In circuits having a memory backed up with a battery, it is necessary that the source of power supply to the memory is changed to the backup battery when the supply of power to the whole circuit is interrupted. The timing of this change may be determined by a voltage drop detecting circuit which, while monitoring the supply voltage, generates a voltage drop detection signal when the supply voltage has dropped below the operating voltage of the memory.
FIG. 3 is a block diagram showing a prior art voltage detecting circuit, in which reference numeral 1 designates a comparison circuit, 2 is a reference voltage generation circuit, and 3 is a detection voltage generation circuit.
The comparison circuit 1 is chiefly composed of a comparator; it compares detection voltage A with reference voltage B and outputs a voltage drop detection signal C if the detection voltage A is smaller than the reference voltage B.
The reference voltage generation circuit 2 is typically composed of a diode or a transistor and is basically intended to generate reference voltage B of a given value that is independent of the variation in the supply voltage.

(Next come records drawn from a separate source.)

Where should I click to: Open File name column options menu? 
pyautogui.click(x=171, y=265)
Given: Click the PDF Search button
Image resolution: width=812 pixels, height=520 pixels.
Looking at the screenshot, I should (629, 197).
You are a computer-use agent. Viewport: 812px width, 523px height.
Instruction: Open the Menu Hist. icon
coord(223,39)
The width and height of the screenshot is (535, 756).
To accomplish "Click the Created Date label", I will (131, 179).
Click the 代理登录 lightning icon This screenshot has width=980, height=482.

The detection voltage generation circuit 3 is composed of resistors connected in series between a terminal connected to the supply voltage Vcc and a terminal connected to the ground (GND) and it generates detection voltage A by voltage division of the supply voltage Vcc through resistor change. The ratio between the resistances provided by the resistors is specified in such a way that the detection voltage A coincides with the reference voltage B when the supply voltage Vcc is equal to the threshold level to be detected.
Given the circuit structure described above, voltage drop detection signal C will not be produced as output when the supply voltage Vcc is of a steady-state value since the detection voltage A is greater than the reference voltage B.

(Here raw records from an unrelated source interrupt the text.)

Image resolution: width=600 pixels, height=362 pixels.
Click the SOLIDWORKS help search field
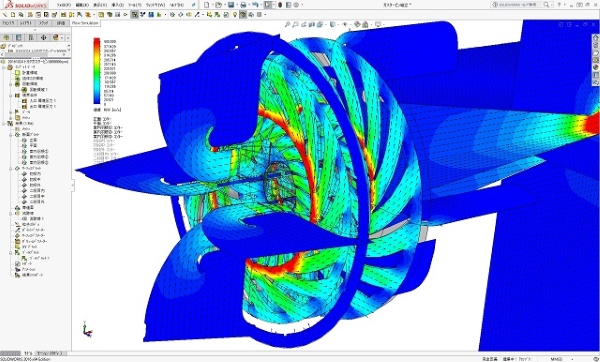coord(520,5)
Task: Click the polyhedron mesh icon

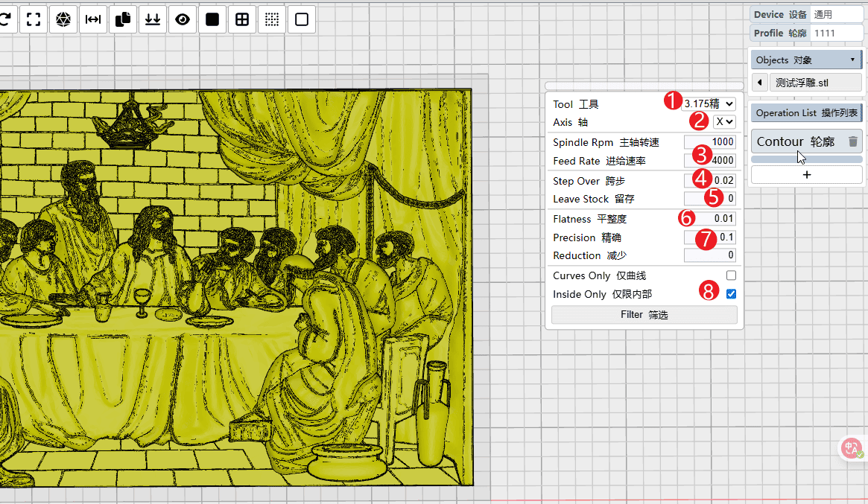Action: click(x=63, y=20)
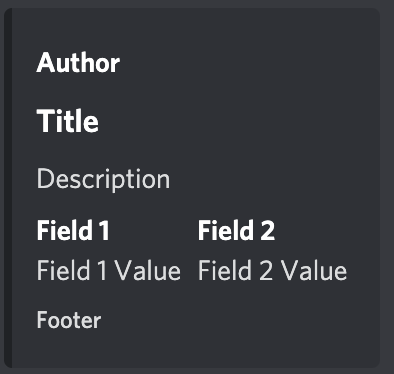Click the word Value under Field 2
This screenshot has width=394, height=374.
pyautogui.click(x=313, y=270)
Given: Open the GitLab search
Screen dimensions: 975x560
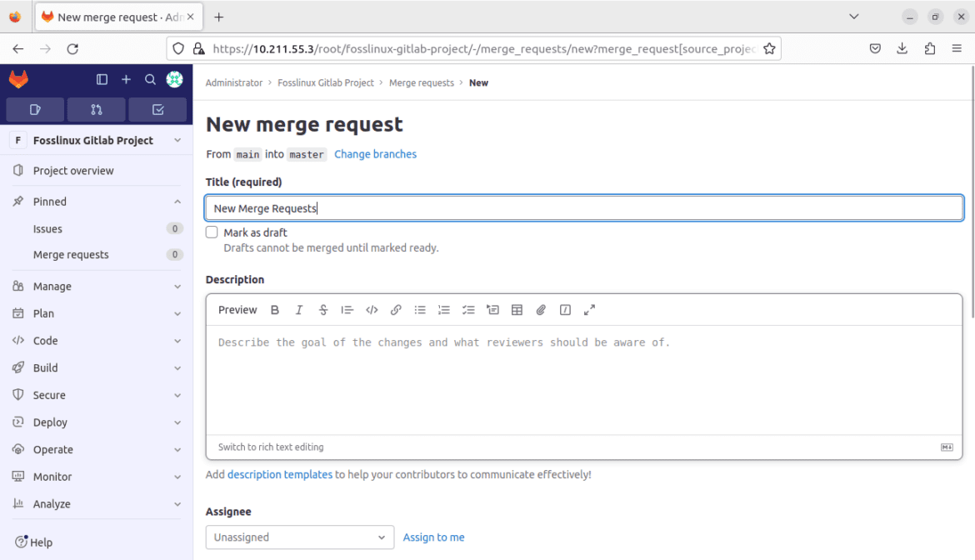Looking at the screenshot, I should (150, 79).
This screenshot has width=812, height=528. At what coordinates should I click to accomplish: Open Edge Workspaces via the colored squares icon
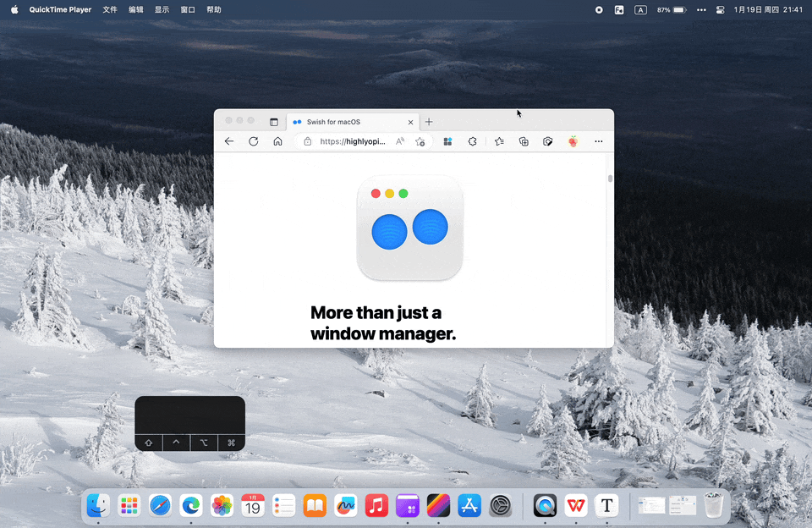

However, if the supply voltage Vcc has dropped below the threshold level, the detection voltage A becomes less than the reference voltage B, causing voltage drop detection signal C to be produced as output.
Hence, the necessary processing may be performed at a timing equal to that of outputting of voltage detection signal C. To take the above-described case as an example, one may insure that the source of power supply to the memory is changed to the backup battery at a timing equal to that of outputting of voltage detection signal C.
A problem with the prior art voltage detector circuit is that the reference voltage generation circuit which is typically composed of a diode or a transistor experiences variations in the reference voltage from one product IC to another on account of the effects of fabrication process and the materials used. One of the methods that have been proposed to eliminate these variations is to repeat measurements and adjustments by laser trimming or some other suitable technique until the necessary precision is attained for individual ICs.
However, this method requires expensive facilities and a lot of steps, so the scope of its application is limited to areas of high added value such as measuring instrumentation. Hence, the voltage drop detecting circuit in general-purpose ICs of low added value has suffered from the problem that the threshold value for detection varies greatly from one IC to another.